I am warning you that I am hopped up on Harlan Ellison and Excel and am not to be trusted.

That said, here's the topic: Fight Club.

I am not much of a movie watcher. Life passes quickly enough without my sitting around adding to the drool content of the average theater. Consequently, I missed this movie when it was in theaters.

This was a mistake.

This is the visual equivalent of Spider Jerusalem's fuck-you journalism (and now that I think about it, Edward Norton would make a great Spider Jerusalem). It's a movie that you can just let wash over you, and it's a movie that you can participate in, that you can think about, and use to think with. You can use this movie to remove some of the misperceptions you hold about the world being a friendly, cuddly place.

But some people go to the opposite extreme, and use this movie (and, blatant plug, another in the same vein, American History X) to teach them that the world is really a violent, frightening place and that you must be prepared to beat the shit out of it at any time, because that is certainly what it will do to you.

Newsflash, folks: Only if you let it.

I remember that right after Fight Club came out - don't know if this happened where you live, but it was here - a lot of people suddenly were participating in, and encouraging their children to participate in, impromptu Fight Clubs.

Now, aside from the logical fallacy of parents who let their kids beat each other up and get beaten up in return, these people have let the movie wash over them like surf on sand. They have taken nothing from this movie except that Brad Pitt seemed to get a lot out of fighting, and really redefined his masculinity in ways that make a lot of sense for the current Modern Age, and looked stylin' doing it. Also that even if you go to the office every day looking like someone has wiped the floor with you, you won't get fired, because you can threaten your boss, who will back down and let you walk all over him.

These are people who we will refer to as "idiots". These "idiots" do not realize that the whole point of the Fight Club in the movie is, ultimately, to create a group of men who are brainwashed out of their identities. That they have no concept of self, of ego (except in death), of doing anything other than the will of their leader, unquestioningly.

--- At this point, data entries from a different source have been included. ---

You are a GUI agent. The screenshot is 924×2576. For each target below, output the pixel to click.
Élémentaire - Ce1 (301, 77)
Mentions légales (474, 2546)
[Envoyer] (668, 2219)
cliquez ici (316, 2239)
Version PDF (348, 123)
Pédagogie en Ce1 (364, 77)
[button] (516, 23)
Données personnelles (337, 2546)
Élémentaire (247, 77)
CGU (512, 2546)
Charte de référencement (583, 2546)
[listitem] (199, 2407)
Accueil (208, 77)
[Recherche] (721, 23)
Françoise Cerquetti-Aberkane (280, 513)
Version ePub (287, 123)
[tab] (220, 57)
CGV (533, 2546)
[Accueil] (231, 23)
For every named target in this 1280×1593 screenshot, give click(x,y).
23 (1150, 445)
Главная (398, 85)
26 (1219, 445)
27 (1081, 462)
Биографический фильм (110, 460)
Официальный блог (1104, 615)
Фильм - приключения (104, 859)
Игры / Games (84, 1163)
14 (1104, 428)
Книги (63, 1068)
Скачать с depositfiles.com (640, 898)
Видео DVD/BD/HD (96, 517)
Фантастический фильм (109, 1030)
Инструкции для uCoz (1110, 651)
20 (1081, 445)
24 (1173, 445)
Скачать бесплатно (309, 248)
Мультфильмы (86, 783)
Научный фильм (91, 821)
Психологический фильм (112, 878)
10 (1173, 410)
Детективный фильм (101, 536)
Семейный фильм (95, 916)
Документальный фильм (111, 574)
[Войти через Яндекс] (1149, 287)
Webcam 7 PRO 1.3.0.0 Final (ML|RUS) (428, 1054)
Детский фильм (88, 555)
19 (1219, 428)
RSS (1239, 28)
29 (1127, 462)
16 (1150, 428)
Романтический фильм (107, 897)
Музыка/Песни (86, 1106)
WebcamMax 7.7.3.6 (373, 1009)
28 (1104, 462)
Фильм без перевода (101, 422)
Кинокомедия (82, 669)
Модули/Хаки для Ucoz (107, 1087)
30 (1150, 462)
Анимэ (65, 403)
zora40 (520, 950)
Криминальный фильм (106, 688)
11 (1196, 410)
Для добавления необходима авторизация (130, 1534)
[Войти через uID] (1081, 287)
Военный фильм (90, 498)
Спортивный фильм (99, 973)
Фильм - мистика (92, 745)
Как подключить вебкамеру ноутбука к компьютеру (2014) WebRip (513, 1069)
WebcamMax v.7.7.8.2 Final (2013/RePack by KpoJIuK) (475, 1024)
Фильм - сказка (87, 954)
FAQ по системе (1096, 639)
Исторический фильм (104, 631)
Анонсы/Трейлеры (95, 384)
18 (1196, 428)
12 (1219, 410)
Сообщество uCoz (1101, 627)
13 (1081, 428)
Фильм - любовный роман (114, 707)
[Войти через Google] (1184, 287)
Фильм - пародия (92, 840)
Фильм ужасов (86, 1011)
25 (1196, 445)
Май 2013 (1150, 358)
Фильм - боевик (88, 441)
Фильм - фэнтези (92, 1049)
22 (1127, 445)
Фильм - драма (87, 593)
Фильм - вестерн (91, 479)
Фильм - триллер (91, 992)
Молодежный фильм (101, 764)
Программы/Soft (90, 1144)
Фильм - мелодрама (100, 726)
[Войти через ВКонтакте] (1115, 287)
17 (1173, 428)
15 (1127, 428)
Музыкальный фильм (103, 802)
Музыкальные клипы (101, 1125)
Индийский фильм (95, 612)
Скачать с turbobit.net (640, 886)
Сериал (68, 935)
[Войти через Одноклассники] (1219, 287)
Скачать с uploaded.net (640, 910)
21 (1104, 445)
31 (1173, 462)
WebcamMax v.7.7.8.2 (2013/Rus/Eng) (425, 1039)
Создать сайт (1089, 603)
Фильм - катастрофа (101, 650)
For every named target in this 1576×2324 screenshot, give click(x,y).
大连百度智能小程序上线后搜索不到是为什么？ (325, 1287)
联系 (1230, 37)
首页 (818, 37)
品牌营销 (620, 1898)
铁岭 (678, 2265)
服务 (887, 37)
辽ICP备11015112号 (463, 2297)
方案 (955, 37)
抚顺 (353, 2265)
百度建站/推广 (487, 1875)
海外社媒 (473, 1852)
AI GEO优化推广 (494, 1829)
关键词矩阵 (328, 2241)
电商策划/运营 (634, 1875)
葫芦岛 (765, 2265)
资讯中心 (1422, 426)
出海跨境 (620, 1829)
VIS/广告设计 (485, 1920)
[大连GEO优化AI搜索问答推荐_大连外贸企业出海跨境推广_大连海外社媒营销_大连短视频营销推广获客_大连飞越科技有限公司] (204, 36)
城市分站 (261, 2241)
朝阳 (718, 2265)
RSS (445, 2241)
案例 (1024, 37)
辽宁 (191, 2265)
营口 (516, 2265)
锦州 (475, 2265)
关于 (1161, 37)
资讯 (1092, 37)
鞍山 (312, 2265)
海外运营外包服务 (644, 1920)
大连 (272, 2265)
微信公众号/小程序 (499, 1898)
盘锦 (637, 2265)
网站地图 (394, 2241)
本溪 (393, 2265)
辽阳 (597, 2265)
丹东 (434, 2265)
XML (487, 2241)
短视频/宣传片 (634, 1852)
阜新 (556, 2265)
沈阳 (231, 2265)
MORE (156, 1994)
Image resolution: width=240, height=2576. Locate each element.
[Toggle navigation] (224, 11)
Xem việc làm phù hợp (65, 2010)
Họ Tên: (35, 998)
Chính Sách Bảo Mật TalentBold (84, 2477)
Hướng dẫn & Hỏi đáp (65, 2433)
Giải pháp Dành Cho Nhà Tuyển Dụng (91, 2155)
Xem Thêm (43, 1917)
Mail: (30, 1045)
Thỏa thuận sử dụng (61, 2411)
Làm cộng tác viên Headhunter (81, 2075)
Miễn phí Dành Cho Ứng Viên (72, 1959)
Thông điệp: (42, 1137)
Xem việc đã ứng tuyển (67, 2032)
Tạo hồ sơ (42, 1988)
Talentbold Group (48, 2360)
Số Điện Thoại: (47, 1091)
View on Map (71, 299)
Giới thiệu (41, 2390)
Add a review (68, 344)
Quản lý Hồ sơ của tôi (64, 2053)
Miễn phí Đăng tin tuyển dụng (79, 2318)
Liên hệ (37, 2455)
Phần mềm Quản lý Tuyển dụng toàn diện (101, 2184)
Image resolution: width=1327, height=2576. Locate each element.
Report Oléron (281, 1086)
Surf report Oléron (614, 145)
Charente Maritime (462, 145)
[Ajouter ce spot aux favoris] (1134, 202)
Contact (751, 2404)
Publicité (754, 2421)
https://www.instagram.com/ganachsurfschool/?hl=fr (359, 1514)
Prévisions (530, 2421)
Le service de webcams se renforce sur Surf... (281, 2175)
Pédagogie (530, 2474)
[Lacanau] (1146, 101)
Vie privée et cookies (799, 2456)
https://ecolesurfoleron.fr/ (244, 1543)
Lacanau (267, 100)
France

That the men in the movie were not developing a new masculinity (one which, if they had, would not have been based on strength, but on fear, but I'll get to that) but were rather only one man's personal fantasy, his private army of people too stupid and sheeplike to realize that they were not being helped to a greater enlightenment. That they were merely Tyler's semen splattered carelessly around in pursuit of his ultimate orgasm, the destruction of modern debt-structure and consumerism.

That the end of the movie was not the victory of Tyler and his vision but the death of the Tyler-personality and the rubble of his final act, an act that Ed Norton's character was going to have to deal with. Tyler did not win - at best it was a draw, and one of the things that went down in flames with him was his vision of the future and of masculinity.

How do you miss that?

By not looking for the thing that the creator is trying to tell you, by not actively participating. All works of art, even ones that say they have no point, have a number of messages. It is up to you, the consumer of the art, to assume that you have to work to find the message.

Now, (she said, shifting gears with verve), back to the movie. You've already got that I believe that the consumer of any work needs to put effort into understanding it. Now to the movie itself, on the level of work that I am capable of putting in to it.

The masculinity that the Fight Clubs are touted as creating is a masculinity based on fear. There is no strength in tearing down society, in forcing it to exist on your terms. There is only fear of allowing society and you to part ways. Rather than destroying credit agencies, refuse to use credit cards. And refuse, unlike the protruding nail, to be hammered down.

If I feel that the machine is screwing me over - which it frequently is, the machine existing for its own purposes - it is my job to participate or not, as I choose. And if I choose to not to participate, I need to have the strength to do so in direct contravention of society's choice. It's as if I decided that I really wanted a purple car, but I was afraid that my purple car would stand out and get vandalized or stolen or mocked, so I painted every car on my street purple. There is no strength there. Just fear, mainly fear of being alone and the only one to do something.

The trick is to let the machine go to hell in its own way, and to allow Tyler Durden to go to hell in his. It's to not let them take you with them. Don't try to break the machine to your level, because that's division by zero and has no gain for you.

There's lots more to say here, and lots more to look at, but I'm gonna save that for another rant. Like the theology of Fight Club. The comparisons between Fight Club and American History X. Pulp Fiction. How the gimp fits into all of it.

In the meantime I leave you with my salient points. Participate in that which is presented to you. Smash your TV if you can't participate. Strength is bucking the trend, not bringing the trend to your level.